**Quoted passage:**
>> BEGIN

Can 10,000 hours of practice make you an expert?
A much-touted theory suggests that practising any skill for 10,000 hours is sufficient to make you an expert. No innate talent? Not a problem. You just practice. But is it true?
One man who decided to test it is Dan McLaughlin, 34, a former commercial photographer from Portland, Oregon.
"The idea came in 2009. I was visiting my brother and we decided to play a par three, nine-hole course," he says. "I had never really been on a golf course and went out and shot a 57, which is horrible. It's 30 over par on an easy nine-hole course."
Far from being discouraged by his apparent lack of any natural talent for golf, Dan and his brother started talking about what it would take to become a professional golfer. Dan soon decided he wanted to try.
"When I announced I was going to quit my job, my co-workers started bringing books in and I read Malcolm Gladwell's Outliers, Geoff Colvin's Talent is Overrated and The Talent Code by Daniel Coyle," he says. "These books all had this idea of 10,000 hours in them."
The 10,000-hours concept can be traced back to a 1993 paper written by Anders Ericsson, a Professor at the University of Colorado, called The Role of Deliberate Practice in the Acquisition of Expert Performance.
It highlighted the work of a group of psychologists in Berlin, who had studied the practice habits of violin students in childhood, adolescence and adulthood.

>> END

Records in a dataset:
>> BEGIN

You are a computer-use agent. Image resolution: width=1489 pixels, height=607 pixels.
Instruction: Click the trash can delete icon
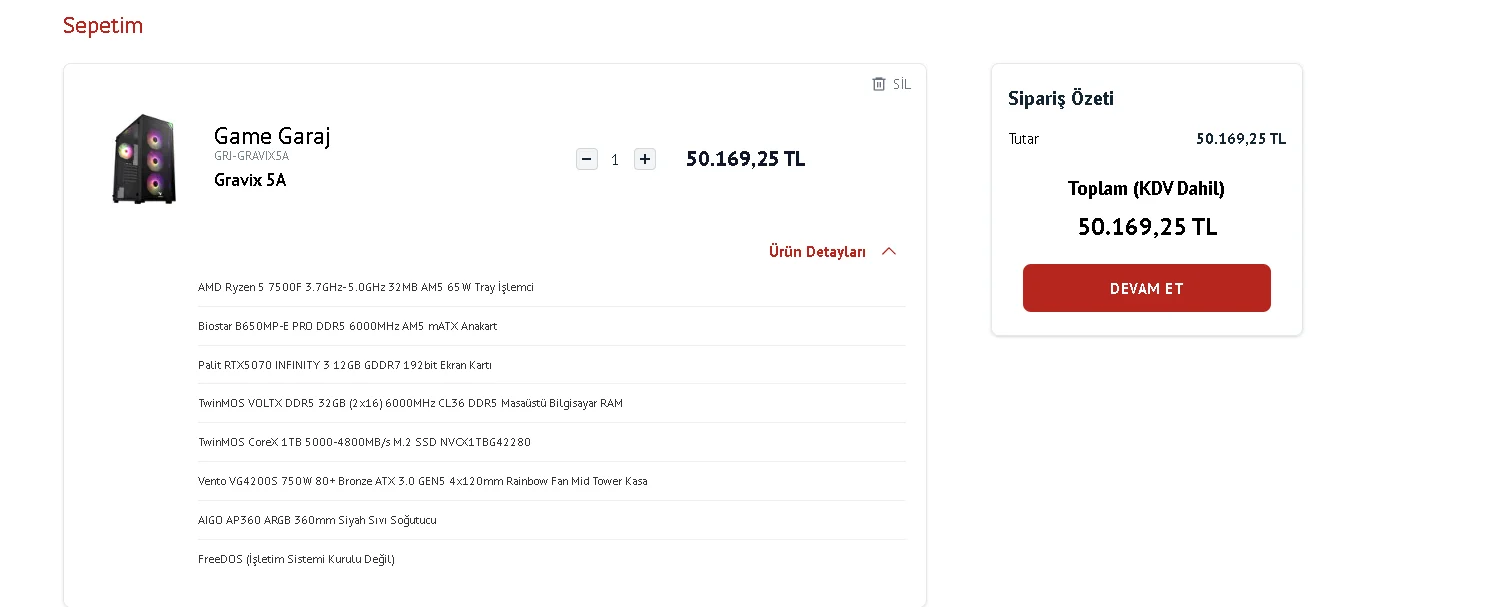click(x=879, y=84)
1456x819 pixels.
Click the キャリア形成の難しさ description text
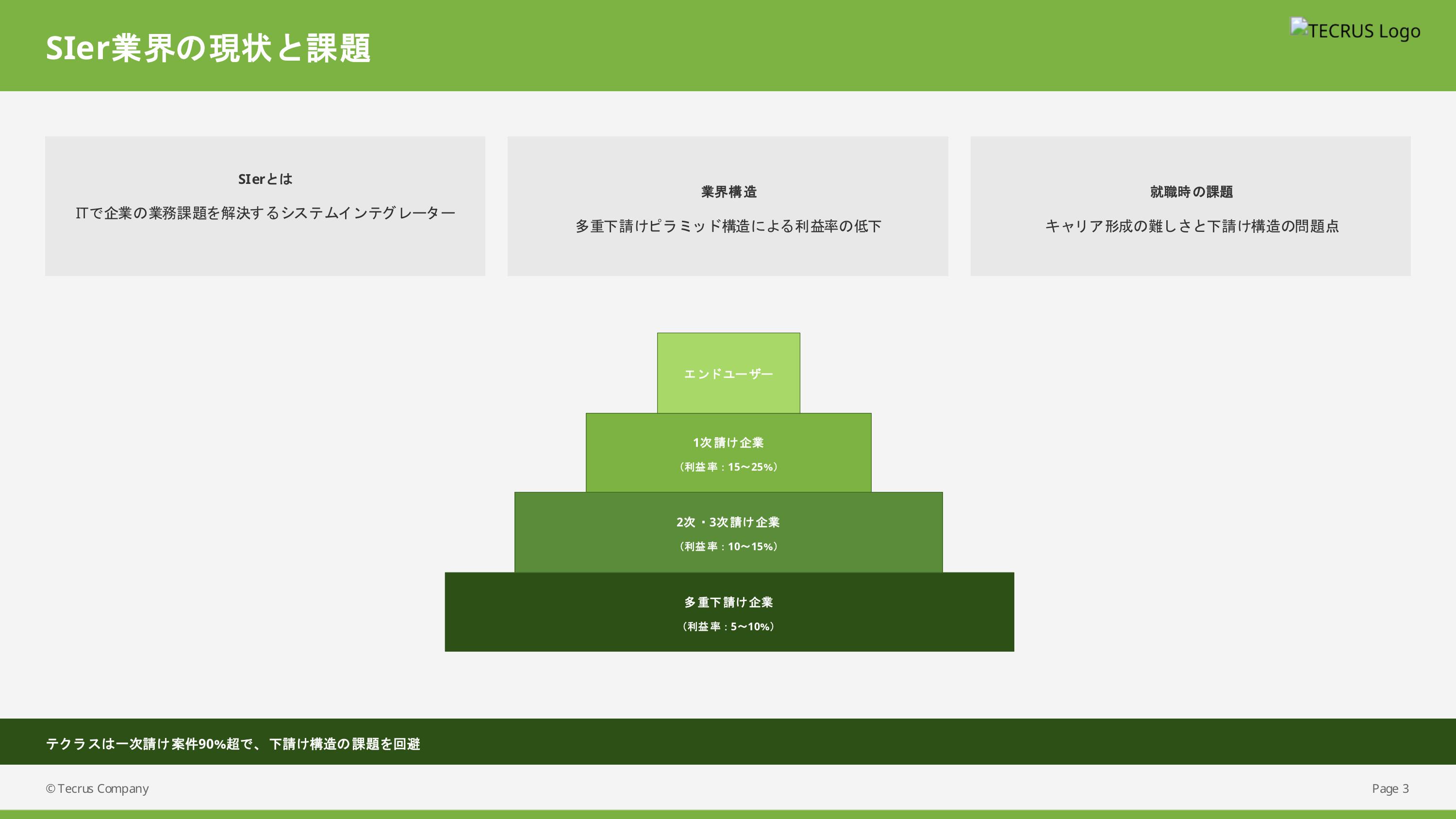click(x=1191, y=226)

>> END
>> BEGIN

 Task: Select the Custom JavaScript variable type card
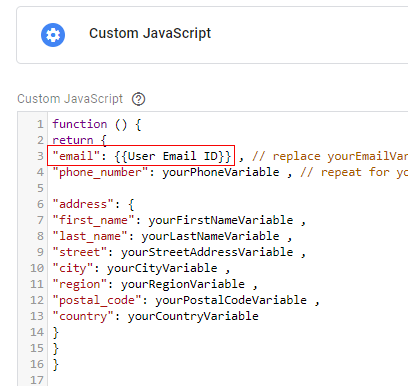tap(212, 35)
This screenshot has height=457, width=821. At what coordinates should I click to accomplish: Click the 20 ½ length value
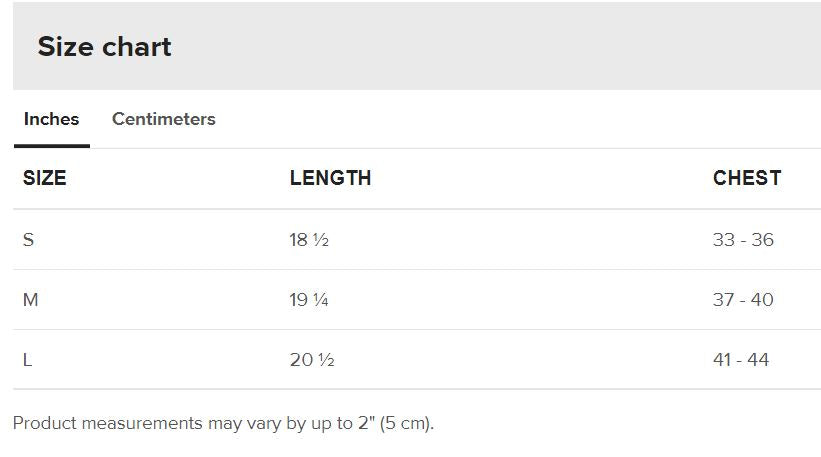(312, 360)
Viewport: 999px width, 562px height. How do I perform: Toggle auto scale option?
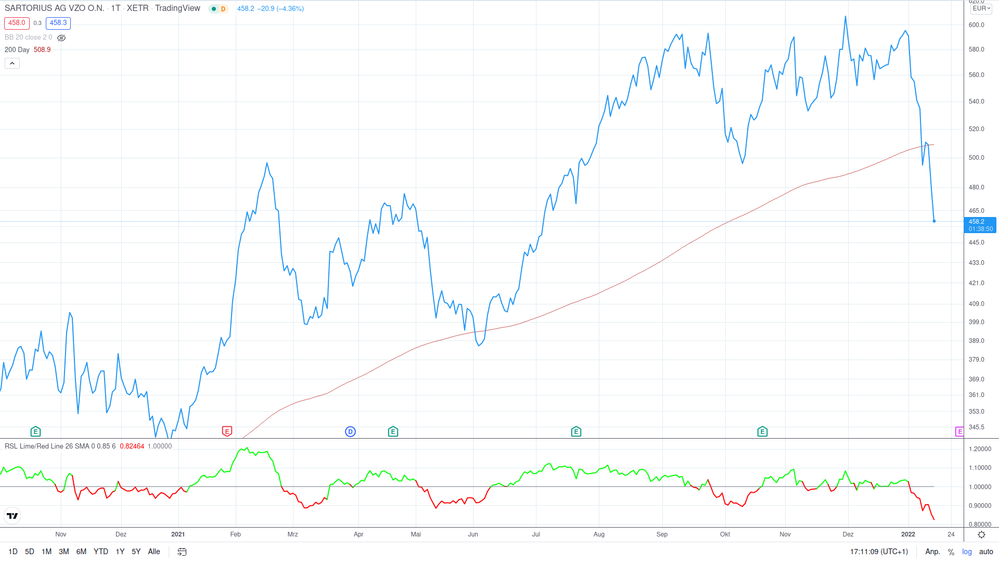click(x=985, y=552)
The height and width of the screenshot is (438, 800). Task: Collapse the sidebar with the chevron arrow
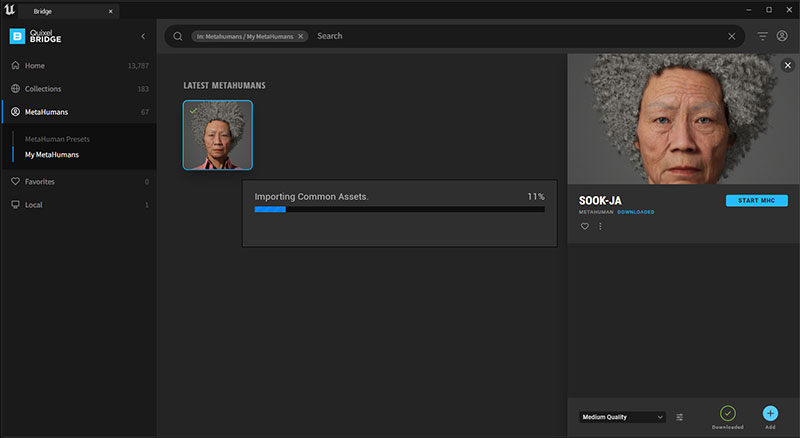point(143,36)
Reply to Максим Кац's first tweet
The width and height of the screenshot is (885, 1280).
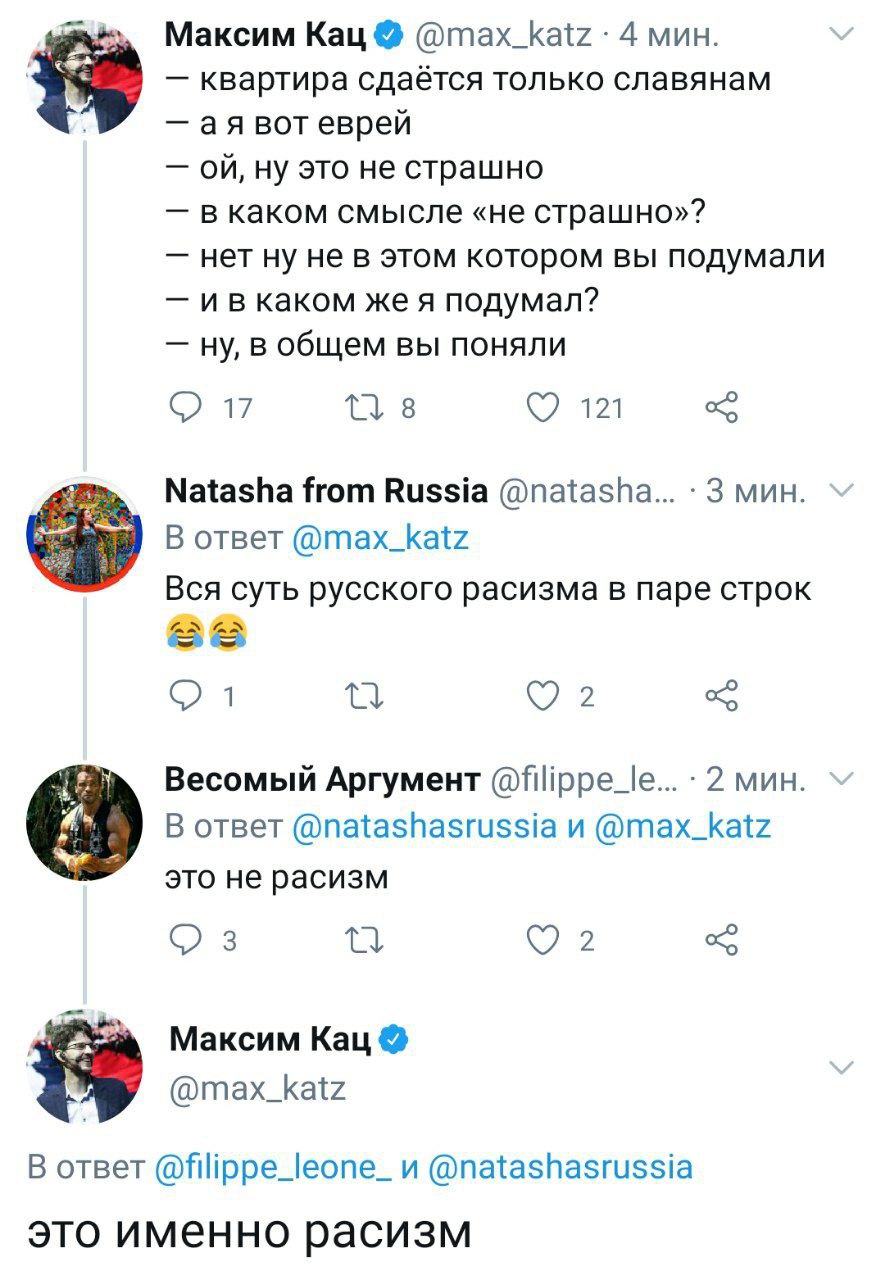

>> END

**Work to complete:**
(A) Decide whether each statement agrees with the article on 10,000 hours of practice, answering yes or no and quoting the deciding words from the article: (i) Dan McLaughlin scored a 57 the first time he played the nine-hole course; (ii) the 10,000-hours concept goes back to a 1993 paper by Anders Ericsson, a professor at Harvard; (iii) the psychologists in Berlin studied the practice habits of piano students.
(B) Reproduce the part of the article on 10,000 hours of practice between "Far from being" and "adolescence and adulthood.", inclusive.

**Answers for the exercise:**
(A)
(i) Yes: "went out and shot a 57, which is horrible."
(ii) No: "a Professor at the University of Colorado"
(iii) No: "the practice habits of violin students"

(B)
Far from being discouraged by his apparent lack of any natural talent for golf, Dan and his brother started talking about what it would take to become a professional golfer. Dan soon decided he wanted to try.
"When I announced I was going to quit my job, my co-workers started bringing books in and I read Malcolm Gladwell's Outliers, Geoff Colvin's Talent is Overrated and The Talent Code by Daniel Coyle," he says. "These books all had this idea of 10,000 hours in them."
The 10,000-hours concept can be traced back to a 1993 paper written by Anders Ericsson, a Professor at the University of Colorado, called The Role of Deliberate Practice in the Acquisition of Expert Performance.
It highlighted the work of a group of psychologists in Berlin, who had studied the practice habits of violin students in childhood, adolescence and adulthood.